Problems and tasks:
(a) According to the passage on the Paris Yiddish Center, what day of the week is the center closed?
(b) Resume the passage on the Paris Yiddish Center from the point where it stops.

If you were to find yourself walking past 29 Rue du Château d’Eau in the centre of Paris, you might not realise that you were passing the largest Yiddish library in Europe. The Paris Yiddish Center–Medem Library has a small, set-back door, no mezuzah (it was founded by communists), and a simple white and silver sign, with a sheet of paper displaying its opening hours. Yet inside is one of the most active and vibrant Yiddish-speaking spaces on the continent.
I had the privilege of studying there for one term earlier this year, as an immersion student. It’s possibly the only place in the world where you can take advanced Yiddish classes four days per week throughout the year, and a rare non-Haredi space where you can speak Yiddish with people almost every day (it’s open on Saturdays but closed Fridays). My Yiddish improved by leaps and bounds after studying there for five months, immersing myself not only in the language but also the heymish community that surrounds it.
In addition to housing more than 20,000 Yiddish books, documents and recordings, the Paris Yiddish Center runs 15 weekly language classes at five different levels, a varied programme of cultural events, a theatre troupe, a choir, an informal cafe, a bookshop, Sunday school for children, lectures, literary seminars, conversation groups and summer intensives. But the heart and soul of the place is the library – whose stacks fill the basement – and the sky-lit reading room. There are books everywhere: for sale on tables and on the bookshelves lining the walls, displayed around the perimeter of the reading room, piled up in spare offices, and in boxes in the basement.
Though France is home to the world’s third-largest Jewish community, only a minority of French Jews today have Yiddish-speaking heritage – a result of both the Holocaust and the large-scale migration of north African Jews to France amid decolonisation in the 1950s and 60s. Given that the UK’s Jewish population is, by contrast, Ashkenazi-dominated, several Parisians remarked to me while I was studying there: “Surely there must be a Yiddish centre in London as well?”
When I responded that, actually, there isn’t one, they would inevitably ask in puzzlement: “Why?”

Data lines:
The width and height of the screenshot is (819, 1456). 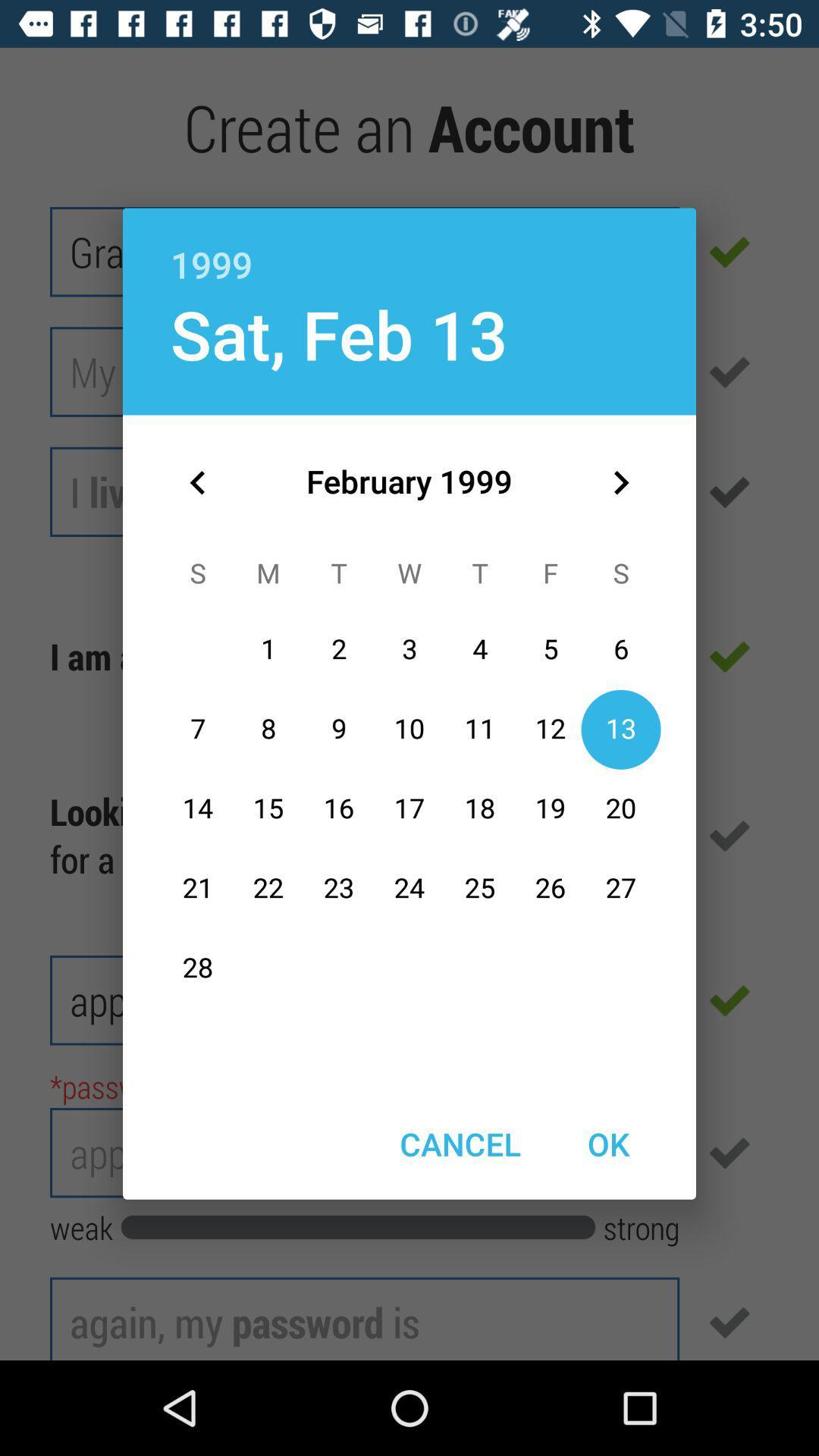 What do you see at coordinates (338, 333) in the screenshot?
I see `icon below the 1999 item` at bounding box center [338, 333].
==
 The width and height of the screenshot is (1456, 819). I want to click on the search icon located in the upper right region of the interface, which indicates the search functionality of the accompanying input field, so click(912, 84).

Answers to the tasks:
(a) Friday.

(b)
A flourishing pre-war culture
Yiddish arrived in London with the more than 100,000 eastern European Jews who migrated here from the late-19th century onwards, fleeing pogroms. Many of them settled in the East End, which was near the docklands where their ships arrived and had been a haven for new immigrant communities since the Huguenots came over from France in the 17th century.
Soon enough, Yiddish became a common language on the streets; at one stage, more than 95% of the residents of Petticoat Lane were Jews. The community established Yiddish theatres, cafes, music halls, trade unions, newspapers, book publishers, cinemas, bookshops, restaurants and more.
At the same time, Yiddish-speaking immigrants experienced pressures to assimilate and “anglicise”. This included taking on English as their everyday language.
At the Jews’ Free School (JFS, now the Jewish Free School) – which was then located in the East End – students were banned from speaking Yiddish to the point of being beaten if they did so. They were even encouraged not to speak Yiddish at home with their parents, as London historian and Yiddishist Vivi Lachs writes in her new book London Yiddishtown. David Rosenberg, an educator, tour guide and author of Battle for the East End and Rebel Footprints, adds that the headmaster at that time told the students “not to speak, think or dream in Yiddish. How do you stop dreaming in Yiddish?”
“The process of anglicisation was very strong in England,” Lachs explains. “We lost Yiddish as a language one generation earlier than in America, Argentina, Australia and South Africa.” Yet despite these pressures, the secular Yiddish-speaking community in London continued to thrive up until the middle of the century – even without being centralised.
“What’s interesting to me is that if we look at Melbourne, very early in the 20th century they created a Yiddish centre, and [the community] developed from that moment onwards,” explains Helen Beer, a former lecturer in Yiddish at UCL who was raised a native Yiddish speaker in Melbourne and has taught the language internationally for decades. The Yiddish-speaking communities in Paris and Buenos Aires, she continues, developed in much the same way: “Things were more centralised.”
In contrast, the East End of the early 20th century was home to not one but several Yiddish institutions. First, there was the Ben Uri Art and Literature Society, founded in 1915 in Whitechapel as a space to support Jewish immigrant artists and art. It moved to the West End in 1933, and is now located in St John’s Wood.
Then, in 1924, Der arbiter ring (The Workers’ Circle) opened Circle House on Great Alie Street, with 17 additional branches across Britain. Circle House had a Yiddish library, children’s Sunday school, meetings, lectures, classes, drama and singing groups, and cultural events. By 1935, it had a membership of more than 2,700 people.
In 1943, the Association of Jewish Journalists and Authors opened Folk House on Adler Street, with similar amenities and activities to Circle House. There were also lively weekly literary gatherings in Whitechapel, known as Shtensls shabes-mitogs (Stencl’s Sabbath Afternoons), regularly attended by more than 100 people by wartime. This staple of the London Yiddish community, run by Di fraynt fun yidish loshn (Friends of the Yiddish Language), endured for decades until closing its doors in 2011.
Added to this were Der Yidisher kultur-gezelshaft (Yiddish Culture Association), founded in 1938; the Ohel Club, for Polish-Jewish writers and artists in London; and as many as seven Yiddish theatres.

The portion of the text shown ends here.